AWS Certified Data Engineer – Associate (DEA-C01) — Question 146
A data engineer configured an AWS Glue Data Catalog for data that is stored in Amazon S3 buckets. The data engineer needs to configure the Data Catalog to receive incremental updates.
The data engineer sets up event notifications for the S3 bucket and creates an Amazon Simple Queue Service (Amazon SQS) queue to receive the S3 events.
Which combination of steps should the data engineer take to meet these requirements with LEAST operational overhead? (Choose two.)
Answer options
- A. Create an S3 event-based AWS Glue crawler to consume events from the SQS queue.
- B. Define a time-based schedule to run the AWS Glue crawler, and perform incremental updates to the Data Catalog.
- C. Use an AWS Lambda function to directly update the Data Catalog based on S3 events that the SQS queue receives.
- D. Manually initiate the AWS Glue crawler to perform updates to the Data Catalog when there is a change in the S3 bucket.

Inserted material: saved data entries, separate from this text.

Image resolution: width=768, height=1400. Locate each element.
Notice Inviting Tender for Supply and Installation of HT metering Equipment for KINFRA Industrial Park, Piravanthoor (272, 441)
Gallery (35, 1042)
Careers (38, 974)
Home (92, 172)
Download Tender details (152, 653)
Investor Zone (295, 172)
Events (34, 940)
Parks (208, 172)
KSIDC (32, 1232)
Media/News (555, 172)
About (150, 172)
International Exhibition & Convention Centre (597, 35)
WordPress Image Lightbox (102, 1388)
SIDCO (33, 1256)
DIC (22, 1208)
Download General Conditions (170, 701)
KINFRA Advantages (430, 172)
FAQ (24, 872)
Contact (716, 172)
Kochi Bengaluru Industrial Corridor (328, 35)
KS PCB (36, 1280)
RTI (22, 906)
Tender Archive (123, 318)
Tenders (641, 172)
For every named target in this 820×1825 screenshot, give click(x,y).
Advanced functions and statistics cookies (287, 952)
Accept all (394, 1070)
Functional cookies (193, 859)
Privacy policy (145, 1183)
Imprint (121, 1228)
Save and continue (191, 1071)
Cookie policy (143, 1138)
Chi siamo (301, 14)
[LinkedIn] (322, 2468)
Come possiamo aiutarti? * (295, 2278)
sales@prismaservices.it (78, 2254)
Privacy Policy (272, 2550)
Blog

- E. Use AWS Step Functions to orchestrate the process of updating the Data Catalog based on S3 events that the SQS queue receives.
Correct answer: A, B
Explanation
Option A is correct as it allows for an automated response to S3 events with minimal manual intervention by using an event-driven crawler. Option B is also correct as it provides a scheduled method for incremental updates. Options C, D, and E involve higher operational overhead compared to A and B, either requiring manual actions or additional services that complicate the process.